▸ Raw records:
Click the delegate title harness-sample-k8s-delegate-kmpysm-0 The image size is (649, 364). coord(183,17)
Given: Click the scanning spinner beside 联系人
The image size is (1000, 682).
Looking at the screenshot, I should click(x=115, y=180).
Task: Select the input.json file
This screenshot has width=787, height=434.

--

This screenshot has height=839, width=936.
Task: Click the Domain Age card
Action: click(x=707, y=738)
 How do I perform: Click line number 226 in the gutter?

▸ Task to carry out: Reproduce the rows without any change, from the one containing "Given: Click the scanning spinner beside 联系人" through the one containing "This screenshot has width=787, height=434.", with both of those rows included.

▸ Response below:
Given: Click the scanning spinner beside 联系人
The image size is (1000, 682).
Looking at the screenshot, I should click(x=115, y=180).
Task: Select the input.json file
This screenshot has width=787, height=434.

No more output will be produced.